[Instructions to follow] Your task is to count the lines of the entries below that include the word "computer" and to give only the resulting number.

[Records for processing]
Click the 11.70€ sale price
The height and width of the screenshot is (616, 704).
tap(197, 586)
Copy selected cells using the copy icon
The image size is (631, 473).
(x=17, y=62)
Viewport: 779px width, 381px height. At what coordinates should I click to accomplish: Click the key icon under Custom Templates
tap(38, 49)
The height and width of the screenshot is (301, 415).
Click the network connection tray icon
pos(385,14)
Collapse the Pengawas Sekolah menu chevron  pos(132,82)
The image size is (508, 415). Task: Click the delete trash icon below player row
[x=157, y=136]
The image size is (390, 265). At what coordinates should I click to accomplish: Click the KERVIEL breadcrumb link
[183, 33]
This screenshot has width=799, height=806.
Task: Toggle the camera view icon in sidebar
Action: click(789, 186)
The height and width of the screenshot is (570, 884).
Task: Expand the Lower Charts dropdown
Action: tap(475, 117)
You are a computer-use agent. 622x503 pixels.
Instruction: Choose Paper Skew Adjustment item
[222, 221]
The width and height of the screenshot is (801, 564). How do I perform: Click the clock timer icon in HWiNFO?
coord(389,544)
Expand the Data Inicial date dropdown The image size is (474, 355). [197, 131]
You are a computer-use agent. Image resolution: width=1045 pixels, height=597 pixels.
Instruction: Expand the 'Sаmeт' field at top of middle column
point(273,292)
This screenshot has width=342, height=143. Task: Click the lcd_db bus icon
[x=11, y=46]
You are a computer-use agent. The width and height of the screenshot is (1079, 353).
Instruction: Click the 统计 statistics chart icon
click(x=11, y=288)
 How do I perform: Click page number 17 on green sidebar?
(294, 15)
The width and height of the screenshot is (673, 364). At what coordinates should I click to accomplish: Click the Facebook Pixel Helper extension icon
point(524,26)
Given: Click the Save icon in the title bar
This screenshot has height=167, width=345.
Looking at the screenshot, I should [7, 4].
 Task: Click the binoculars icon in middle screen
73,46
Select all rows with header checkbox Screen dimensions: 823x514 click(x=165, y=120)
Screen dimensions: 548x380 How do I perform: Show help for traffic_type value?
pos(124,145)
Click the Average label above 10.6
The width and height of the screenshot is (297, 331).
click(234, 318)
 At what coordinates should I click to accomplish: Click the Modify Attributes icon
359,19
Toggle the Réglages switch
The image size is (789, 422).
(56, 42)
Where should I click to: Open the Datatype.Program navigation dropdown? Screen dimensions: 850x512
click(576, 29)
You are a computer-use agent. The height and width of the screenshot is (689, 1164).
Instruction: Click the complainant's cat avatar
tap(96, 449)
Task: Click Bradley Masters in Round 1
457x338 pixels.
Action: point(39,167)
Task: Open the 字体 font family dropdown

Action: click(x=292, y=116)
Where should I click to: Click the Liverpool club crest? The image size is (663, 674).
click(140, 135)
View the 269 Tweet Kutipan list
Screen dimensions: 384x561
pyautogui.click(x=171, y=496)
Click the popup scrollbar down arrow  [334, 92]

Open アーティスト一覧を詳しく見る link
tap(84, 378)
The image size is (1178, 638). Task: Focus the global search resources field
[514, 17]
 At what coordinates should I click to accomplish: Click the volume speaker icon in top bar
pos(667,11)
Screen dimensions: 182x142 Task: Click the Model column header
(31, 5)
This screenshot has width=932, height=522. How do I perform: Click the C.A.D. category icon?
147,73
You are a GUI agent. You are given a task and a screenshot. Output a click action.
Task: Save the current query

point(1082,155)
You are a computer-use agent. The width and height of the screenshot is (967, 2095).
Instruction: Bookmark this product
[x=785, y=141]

[Final answer] 5